= Task requirements =
Once you have read the records below, report how many lines contain the word "resolution", and give nothing besides that number.

(Saved data entries)
+--
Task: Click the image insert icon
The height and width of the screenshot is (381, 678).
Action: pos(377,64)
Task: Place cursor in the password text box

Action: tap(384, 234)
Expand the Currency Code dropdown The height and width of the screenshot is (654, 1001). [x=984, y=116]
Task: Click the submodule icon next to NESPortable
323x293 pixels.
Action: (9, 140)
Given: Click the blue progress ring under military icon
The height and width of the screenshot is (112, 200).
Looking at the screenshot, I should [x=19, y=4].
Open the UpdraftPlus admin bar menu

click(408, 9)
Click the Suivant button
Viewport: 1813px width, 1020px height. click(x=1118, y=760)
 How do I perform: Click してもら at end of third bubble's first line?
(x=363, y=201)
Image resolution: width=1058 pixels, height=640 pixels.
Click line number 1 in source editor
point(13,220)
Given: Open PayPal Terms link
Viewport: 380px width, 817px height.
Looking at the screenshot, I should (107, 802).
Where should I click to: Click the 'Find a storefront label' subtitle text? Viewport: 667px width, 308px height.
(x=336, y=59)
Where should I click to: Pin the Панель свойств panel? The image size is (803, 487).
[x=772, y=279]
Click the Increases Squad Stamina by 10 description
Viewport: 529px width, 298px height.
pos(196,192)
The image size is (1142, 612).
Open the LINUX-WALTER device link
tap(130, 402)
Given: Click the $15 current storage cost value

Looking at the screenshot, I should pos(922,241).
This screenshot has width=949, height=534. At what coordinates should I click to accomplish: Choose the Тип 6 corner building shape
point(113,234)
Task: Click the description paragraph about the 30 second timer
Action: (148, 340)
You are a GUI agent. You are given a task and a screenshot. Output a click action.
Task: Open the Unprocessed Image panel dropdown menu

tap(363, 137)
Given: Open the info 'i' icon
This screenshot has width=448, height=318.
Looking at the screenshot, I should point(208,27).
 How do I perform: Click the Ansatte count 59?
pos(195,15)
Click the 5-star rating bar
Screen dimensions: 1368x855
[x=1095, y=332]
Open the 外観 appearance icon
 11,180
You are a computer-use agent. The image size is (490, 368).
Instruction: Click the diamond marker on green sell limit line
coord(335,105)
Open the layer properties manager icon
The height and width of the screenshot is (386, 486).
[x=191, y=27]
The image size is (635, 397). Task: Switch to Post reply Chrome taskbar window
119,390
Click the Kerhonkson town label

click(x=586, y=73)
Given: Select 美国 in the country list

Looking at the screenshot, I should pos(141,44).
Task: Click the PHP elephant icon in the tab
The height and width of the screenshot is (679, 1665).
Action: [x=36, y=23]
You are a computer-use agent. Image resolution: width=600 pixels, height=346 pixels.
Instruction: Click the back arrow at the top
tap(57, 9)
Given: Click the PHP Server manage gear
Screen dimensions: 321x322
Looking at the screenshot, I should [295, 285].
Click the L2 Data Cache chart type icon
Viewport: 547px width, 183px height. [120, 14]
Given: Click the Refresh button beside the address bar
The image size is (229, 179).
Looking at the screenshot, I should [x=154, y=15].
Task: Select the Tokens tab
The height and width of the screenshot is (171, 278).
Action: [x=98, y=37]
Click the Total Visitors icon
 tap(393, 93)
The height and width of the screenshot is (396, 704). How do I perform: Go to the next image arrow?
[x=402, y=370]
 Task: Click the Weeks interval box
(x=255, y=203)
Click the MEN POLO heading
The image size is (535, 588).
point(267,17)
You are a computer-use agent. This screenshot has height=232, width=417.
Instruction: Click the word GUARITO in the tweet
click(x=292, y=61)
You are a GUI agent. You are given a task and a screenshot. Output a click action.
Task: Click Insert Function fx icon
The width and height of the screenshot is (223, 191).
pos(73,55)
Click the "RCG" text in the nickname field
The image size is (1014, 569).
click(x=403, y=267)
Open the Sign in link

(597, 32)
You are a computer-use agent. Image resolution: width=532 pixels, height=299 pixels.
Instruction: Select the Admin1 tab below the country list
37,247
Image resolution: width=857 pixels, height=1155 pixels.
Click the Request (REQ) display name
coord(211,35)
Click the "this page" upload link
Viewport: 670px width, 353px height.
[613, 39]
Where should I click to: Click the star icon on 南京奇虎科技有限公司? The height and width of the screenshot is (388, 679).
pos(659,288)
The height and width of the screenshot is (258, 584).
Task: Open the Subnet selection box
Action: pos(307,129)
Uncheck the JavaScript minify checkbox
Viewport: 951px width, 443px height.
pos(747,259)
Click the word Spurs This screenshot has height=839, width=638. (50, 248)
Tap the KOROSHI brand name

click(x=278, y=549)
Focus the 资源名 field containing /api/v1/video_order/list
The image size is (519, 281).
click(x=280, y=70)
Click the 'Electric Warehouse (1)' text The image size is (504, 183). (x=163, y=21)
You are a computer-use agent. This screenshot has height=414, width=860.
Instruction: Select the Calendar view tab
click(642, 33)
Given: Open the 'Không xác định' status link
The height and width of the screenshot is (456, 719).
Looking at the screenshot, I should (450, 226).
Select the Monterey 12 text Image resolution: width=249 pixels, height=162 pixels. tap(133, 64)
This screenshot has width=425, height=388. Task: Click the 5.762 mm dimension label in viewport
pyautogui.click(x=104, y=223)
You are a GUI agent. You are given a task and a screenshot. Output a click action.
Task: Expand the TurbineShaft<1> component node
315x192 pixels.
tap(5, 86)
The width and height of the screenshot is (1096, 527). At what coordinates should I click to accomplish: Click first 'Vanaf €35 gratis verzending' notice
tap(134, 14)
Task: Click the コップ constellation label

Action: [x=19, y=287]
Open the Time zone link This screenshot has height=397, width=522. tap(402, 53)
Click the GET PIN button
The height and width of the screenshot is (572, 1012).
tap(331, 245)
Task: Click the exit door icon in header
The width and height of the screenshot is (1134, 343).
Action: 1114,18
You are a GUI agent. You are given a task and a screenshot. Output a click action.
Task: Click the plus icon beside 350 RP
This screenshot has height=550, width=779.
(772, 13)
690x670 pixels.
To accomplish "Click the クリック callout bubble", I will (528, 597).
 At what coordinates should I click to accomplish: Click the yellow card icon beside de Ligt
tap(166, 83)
+--
= Completed task =
5